Outro ponto alto deste livro é a reconstrução de vida de homens que gostaram de outros homens pela análise da sua produção jornalístico-caseira ao longo das décadas de 1960 e 1970. Esse material somado aos depoimentos de quem fez esses jornais, reproduzidos por meio de copiadores, resulta num rico entendimento da sociabilidade da época, bem como das regras implícitas que a governavam. E o que chama a atenção do autor, e do leitor também, é a capacidade que essa gente possui de criar uma solidariedade baseada em preocupações e gostos compartilhados. Essa solidariedade não é, sem dúvida, ausente de tensões internas e brigas de ciúmes, por um lado, nem, por outro, de posturas divergentes perante a homossexualidade. Ainda assim, essa solidariedade revela uma enorme capacidade para a criatividade e produção de prazer, apesar de estar rodeada pela hostilidade de grande parte do mundo. Penso, até, que a malícia, como que ritualizada, poderia ser interpretada contraintuitivamente como mais um ingrediente da solidariedade. Fale mal, mas fale de mim...

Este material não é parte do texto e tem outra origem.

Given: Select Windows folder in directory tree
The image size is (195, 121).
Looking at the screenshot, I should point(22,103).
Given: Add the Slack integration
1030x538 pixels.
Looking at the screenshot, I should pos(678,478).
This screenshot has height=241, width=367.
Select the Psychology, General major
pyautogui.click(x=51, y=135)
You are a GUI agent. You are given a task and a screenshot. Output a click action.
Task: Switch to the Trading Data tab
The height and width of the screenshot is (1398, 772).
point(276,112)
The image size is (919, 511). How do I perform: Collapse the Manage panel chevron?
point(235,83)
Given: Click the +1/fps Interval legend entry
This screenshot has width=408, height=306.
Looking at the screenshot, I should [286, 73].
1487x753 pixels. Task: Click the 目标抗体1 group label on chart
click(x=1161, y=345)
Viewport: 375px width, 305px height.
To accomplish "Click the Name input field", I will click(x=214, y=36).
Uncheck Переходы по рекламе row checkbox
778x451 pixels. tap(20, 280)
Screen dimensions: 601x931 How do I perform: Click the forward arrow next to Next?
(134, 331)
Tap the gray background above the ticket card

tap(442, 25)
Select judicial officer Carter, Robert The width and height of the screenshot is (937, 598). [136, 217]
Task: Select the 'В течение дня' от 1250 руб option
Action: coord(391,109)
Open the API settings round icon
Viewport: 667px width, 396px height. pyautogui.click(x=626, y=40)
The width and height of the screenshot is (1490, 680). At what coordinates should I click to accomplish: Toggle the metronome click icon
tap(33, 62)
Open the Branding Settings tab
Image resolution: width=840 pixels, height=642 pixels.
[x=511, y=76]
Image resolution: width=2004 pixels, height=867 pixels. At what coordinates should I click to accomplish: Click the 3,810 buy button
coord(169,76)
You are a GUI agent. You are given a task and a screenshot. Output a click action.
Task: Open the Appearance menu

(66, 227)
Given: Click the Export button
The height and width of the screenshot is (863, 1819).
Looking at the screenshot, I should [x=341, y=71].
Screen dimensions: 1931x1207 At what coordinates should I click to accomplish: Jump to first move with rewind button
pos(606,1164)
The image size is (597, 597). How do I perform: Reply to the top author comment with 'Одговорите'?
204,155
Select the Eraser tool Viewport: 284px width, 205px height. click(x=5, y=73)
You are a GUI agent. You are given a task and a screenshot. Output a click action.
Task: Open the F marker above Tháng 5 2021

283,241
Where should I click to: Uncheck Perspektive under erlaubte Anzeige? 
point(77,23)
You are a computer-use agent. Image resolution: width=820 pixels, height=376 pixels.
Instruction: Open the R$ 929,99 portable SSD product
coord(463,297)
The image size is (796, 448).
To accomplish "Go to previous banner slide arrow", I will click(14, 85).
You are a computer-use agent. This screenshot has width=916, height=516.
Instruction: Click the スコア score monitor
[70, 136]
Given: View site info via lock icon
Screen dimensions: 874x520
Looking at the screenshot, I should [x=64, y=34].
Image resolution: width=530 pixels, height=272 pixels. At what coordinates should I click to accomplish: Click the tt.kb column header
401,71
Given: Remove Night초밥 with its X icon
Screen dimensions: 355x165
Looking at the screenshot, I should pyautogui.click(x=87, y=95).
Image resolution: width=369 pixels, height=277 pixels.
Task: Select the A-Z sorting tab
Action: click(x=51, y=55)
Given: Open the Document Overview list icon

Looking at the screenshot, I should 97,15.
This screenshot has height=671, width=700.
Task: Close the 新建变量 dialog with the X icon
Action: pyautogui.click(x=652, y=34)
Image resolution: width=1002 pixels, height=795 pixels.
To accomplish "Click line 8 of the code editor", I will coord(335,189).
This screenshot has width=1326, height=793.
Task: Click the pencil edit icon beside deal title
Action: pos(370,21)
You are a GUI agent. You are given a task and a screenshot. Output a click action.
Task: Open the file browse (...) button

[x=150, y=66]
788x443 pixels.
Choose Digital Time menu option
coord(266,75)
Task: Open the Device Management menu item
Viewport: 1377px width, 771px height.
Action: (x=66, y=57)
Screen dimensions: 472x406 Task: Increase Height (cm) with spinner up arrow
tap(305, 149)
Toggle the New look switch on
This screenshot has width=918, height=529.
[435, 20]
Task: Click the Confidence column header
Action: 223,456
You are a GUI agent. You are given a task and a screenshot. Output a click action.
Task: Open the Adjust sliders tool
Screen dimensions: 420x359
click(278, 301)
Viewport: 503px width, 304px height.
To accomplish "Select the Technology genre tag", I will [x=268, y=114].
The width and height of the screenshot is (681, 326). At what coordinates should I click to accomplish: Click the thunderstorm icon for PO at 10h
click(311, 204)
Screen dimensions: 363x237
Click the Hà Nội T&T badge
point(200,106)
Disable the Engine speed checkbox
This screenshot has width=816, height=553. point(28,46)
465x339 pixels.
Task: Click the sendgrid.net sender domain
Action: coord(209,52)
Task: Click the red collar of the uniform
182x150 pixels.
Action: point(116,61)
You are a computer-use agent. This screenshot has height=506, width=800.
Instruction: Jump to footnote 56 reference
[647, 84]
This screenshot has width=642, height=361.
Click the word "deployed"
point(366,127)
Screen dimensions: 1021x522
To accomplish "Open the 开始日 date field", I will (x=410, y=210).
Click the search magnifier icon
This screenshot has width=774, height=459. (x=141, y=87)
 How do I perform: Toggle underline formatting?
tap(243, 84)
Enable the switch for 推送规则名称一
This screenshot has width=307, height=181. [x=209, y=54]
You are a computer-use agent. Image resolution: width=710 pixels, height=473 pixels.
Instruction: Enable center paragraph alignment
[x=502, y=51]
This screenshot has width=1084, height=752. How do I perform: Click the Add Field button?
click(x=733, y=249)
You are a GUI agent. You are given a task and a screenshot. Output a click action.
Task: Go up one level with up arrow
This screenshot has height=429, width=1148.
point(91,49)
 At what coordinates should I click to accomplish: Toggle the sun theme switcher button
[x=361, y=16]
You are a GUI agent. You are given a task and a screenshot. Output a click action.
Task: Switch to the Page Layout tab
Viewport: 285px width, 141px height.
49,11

A parte final do livro trata do período militar. Apesar de ataques moralizantes sobre a imprensa homossexual e investidas dos policiais contra os travestis de São Paulo, esse período também viu o nascimento de música e teatro populares, que vão colocar em questão os papéis de gênero convencionais, viu o nascimento de uma identidade e de grupos militantes "gay", bem como o surgimento de uma imprensa profissional que vai esmagar a produção caseira anterior, e o crescimento de uma pletora de bares e boates para atender ao "mercado gay". É justamente aqui que vamos encontrar a tensão, à qual me referi no início do prefácio, entre um socialismo convencionalmente marxista e um de viés mais libertário. Há também uma tensão entre o estilo "leve", malicioso e espalhafatoso da sociabilidade homossexual revelada no carnaval e na imprensa caseira e um novo estilo "sério" e reivindicatório que surge junto com o movimento gay.

É evidente que este livro muito interessará aos homens que gostam de outros homens. Mas não só a esses. As relações de James Green estabelece entre as mudanças na vida social dos homens que gostam de outros homens e as transformações na sociedade como um todo fazem que esta obra tenha uma importância muito mais abrangente. É de esperar que agrade também a todos aqueles que se interessam pela história recente do Brasil, afinal, acrescenta-se uma dimensão da história social do Brasil que não pode ser ignorada por ninguém.

A narrativa de Além do Carnaval termina no ano de 1980. Resta ainda um outro livro a ser escrito: a calamidade da Aids, por um lado, e, por outro, a vertiginosa expansão das redes e serviços para homens que gostam de homens, tal como se observa ao longo dos últimos vinte anos do século XX. É de esperar que James Green tenha vontade e tempo de trazer a sua história para os dias de hoje. Creio que vai encontrar muitas das mesmas tensões que notou anteriormente, pois sabemos que o processo social não descarta o passado quando inaugura o aparentemente novo. A Aids veio para ressuscitar as velhas relações entre homossexualidade e doença. Preocupações com "atividade" e "passividade" continuam a permear o campo das relações sexuais entre homens. Há ainda os desentendimentos entre aqueles que imaginam uma identidade "gay" transcultural e transecular e aqueles que preferem pensar na particularidade dos arranjos de cada lugar e cada tempo. E é também impossível não ver no presente a mesma tensão entre o ódio homófobo, que resulta em chantagem e morte, e a persistente produção de um "mundo vibrante" pelos homens que gostam de outros homens. Viva!


Prefácio de Peter Fry à 1ª edição do livro Além do Carnaval - A homossexualidade masculina no Brasil do século XX, de James N. Green, Editora Unesp, São Paulo, 2019, 2ª Edição.